Researchers looked to see if RTS games have an impact on a gamer's higher-level cognitive skills. In the words of the report, it was to see if games went beyond pumping up "fast perception" and actually pushed "fast thinking." According to the report, that's exactly what happens -- gamers who get really good at playing RTS games tend to experience an improvement in "cognitive flexibility."

According to the report, cognitive flexibility is "a core aspect of cognition that involves the coordination of cognitive resources in both lower-level perceptual switching and higher-level rule switching, and has been associated with fluid intelligence and overall psychological well-being." That includes everything from recognizing changing situations and understanding their significance to being able to think in an abstract and flexible way.

The study took subjects from the University of Texas in Austin and had them play StarCraft. All the subjects were female (the team couldn't find any males who hadn't already racked up too many hours of video game play). First, the subjects took a pre-experiment battery of tests to determine their cognitive flexibility.

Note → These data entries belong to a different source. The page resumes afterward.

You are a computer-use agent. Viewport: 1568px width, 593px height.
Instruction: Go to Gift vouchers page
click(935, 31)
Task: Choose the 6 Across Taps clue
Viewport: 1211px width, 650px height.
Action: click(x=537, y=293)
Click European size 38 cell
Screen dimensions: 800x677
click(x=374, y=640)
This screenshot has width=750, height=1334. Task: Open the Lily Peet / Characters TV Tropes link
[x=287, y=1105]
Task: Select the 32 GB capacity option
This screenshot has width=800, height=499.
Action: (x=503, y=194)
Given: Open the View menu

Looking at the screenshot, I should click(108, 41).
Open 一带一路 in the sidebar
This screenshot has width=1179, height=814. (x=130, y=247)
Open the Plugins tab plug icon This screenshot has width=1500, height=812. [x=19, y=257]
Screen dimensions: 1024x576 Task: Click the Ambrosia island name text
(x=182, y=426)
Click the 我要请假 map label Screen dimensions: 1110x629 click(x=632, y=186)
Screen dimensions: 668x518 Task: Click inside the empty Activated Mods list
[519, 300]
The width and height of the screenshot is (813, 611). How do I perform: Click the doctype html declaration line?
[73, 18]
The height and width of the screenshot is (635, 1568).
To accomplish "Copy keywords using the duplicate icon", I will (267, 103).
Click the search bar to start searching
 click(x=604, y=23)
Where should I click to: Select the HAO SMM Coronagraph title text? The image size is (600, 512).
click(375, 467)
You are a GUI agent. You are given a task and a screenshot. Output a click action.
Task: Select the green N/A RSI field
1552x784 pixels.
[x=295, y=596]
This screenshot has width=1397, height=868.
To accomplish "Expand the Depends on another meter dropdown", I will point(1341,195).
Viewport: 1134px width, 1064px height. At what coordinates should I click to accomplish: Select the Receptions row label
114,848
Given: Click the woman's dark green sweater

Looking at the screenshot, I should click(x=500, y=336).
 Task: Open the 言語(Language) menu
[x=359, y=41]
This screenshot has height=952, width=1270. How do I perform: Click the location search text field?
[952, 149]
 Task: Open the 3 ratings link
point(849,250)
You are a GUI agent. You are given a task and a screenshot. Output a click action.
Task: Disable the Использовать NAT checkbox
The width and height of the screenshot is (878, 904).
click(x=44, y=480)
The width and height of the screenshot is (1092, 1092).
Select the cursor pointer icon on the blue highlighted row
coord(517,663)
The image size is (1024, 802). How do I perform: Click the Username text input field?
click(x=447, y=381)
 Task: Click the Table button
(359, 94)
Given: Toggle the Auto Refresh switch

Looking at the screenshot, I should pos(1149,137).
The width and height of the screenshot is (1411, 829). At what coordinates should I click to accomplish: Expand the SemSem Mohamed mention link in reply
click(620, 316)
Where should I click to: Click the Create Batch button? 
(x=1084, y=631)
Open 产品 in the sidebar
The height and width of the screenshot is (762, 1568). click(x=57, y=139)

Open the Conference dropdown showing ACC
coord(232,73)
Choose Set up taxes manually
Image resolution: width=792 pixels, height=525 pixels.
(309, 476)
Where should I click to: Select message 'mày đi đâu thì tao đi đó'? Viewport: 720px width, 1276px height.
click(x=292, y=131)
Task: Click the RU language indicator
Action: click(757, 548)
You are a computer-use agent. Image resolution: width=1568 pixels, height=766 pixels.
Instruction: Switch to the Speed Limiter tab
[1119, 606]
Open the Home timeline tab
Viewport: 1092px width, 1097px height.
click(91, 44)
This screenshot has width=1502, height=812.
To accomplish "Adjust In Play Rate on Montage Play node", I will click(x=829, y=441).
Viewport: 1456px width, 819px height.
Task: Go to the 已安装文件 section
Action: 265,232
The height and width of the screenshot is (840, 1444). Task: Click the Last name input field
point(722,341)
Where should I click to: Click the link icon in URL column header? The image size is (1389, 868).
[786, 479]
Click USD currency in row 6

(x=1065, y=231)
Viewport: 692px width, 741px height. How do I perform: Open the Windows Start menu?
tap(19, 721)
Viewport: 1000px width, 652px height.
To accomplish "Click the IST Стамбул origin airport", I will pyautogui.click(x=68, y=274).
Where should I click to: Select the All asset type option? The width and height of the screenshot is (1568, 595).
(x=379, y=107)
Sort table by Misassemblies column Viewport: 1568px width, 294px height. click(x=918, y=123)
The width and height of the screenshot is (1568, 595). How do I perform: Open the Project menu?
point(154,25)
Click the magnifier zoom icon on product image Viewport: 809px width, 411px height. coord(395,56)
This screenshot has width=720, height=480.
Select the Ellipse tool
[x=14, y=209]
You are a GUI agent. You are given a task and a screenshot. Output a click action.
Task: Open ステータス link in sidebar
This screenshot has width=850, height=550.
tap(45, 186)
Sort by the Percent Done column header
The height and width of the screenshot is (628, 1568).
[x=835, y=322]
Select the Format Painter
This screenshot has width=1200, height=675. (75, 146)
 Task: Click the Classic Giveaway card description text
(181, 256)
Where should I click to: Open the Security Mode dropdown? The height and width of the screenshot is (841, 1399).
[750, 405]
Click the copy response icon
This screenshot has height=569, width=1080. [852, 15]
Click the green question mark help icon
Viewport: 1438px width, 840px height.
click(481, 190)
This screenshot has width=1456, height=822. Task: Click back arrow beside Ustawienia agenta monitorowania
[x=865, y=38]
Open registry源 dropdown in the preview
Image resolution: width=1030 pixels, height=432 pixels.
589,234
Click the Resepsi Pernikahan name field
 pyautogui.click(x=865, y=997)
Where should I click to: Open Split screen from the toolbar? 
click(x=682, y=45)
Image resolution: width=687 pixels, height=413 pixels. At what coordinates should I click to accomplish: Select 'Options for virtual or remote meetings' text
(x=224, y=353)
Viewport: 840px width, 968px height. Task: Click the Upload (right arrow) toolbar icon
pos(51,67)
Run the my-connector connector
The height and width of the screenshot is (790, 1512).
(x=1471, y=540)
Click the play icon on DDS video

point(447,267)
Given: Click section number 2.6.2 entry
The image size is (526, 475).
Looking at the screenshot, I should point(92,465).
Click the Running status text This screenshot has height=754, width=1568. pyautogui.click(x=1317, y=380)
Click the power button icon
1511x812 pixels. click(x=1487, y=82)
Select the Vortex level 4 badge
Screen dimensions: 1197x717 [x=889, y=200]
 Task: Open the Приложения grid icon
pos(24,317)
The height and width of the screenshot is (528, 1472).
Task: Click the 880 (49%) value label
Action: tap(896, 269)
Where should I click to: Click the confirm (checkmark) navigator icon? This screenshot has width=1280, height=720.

The team divided the subjects into three groups, including a group that played The Sims for seven weeks while the others played StarCraft.

The results? The StarCraft players showed an improvement in cognitive flexibility compared to the control group during a series of post-experimental tests. Does this mean you'll get smarter if you play video games? Not necessarily. The study suggests that playing these games might make you better at handling specific mental tasks but it doesn't mean you should just chuck all your books out the door and focus on your counter Zerg rush strategy. Other cognitive abilities didn't seem to get a boost.

While video games aren't a substitute for textbooks, studies like this one do seem to support the idea that gamifying education could help students develop useful skills. Who knows? Maybe in a decade or two your local school's valedictorian will be whoever manages to get the high score on the latest incarnation of Pac-Man.